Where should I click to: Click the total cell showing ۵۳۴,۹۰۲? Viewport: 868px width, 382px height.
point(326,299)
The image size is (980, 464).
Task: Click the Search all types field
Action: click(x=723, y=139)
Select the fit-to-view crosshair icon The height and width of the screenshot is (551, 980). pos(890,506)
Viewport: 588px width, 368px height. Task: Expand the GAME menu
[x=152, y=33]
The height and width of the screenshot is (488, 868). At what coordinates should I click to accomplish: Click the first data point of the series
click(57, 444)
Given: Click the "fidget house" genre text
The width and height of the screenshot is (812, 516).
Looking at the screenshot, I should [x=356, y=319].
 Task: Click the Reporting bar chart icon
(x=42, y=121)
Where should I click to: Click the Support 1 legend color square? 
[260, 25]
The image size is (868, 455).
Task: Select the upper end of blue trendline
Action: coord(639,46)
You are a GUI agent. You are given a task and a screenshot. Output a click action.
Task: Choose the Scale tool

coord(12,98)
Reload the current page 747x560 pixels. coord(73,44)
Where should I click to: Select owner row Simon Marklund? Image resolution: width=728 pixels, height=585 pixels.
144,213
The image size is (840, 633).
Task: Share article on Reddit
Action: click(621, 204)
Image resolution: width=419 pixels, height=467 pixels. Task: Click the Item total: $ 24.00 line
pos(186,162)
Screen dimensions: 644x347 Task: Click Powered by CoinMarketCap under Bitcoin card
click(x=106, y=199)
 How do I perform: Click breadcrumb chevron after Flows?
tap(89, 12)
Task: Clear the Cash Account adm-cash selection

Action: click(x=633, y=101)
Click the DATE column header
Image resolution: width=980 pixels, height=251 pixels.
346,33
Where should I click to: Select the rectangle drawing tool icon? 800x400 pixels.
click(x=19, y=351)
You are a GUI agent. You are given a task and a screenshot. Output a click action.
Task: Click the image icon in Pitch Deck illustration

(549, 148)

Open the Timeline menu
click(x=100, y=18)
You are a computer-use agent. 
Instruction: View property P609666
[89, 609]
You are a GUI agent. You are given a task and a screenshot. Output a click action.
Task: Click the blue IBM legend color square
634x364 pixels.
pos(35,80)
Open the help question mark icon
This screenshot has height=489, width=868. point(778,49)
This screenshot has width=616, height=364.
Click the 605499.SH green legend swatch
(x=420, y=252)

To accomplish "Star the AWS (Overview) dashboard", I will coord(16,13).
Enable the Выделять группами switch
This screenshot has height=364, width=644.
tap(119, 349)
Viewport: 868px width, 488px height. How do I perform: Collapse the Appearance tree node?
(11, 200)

************

### [The exercise]
Please write out the lines from the line with "Select the fit-to-view" up to and including the line with "click(57, 444)", substituting "target" for "crosshair" and keeping everything else the same.

### [Problem solution]
Select the fit-to-view target icon The height and width of the screenshot is (551, 980). pos(890,506)
Viewport: 588px width, 368px height. Task: Expand the GAME menu
[x=152, y=33]
The height and width of the screenshot is (488, 868). At what coordinates should I click to accomplish: Click the first data point of the series
click(57, 444)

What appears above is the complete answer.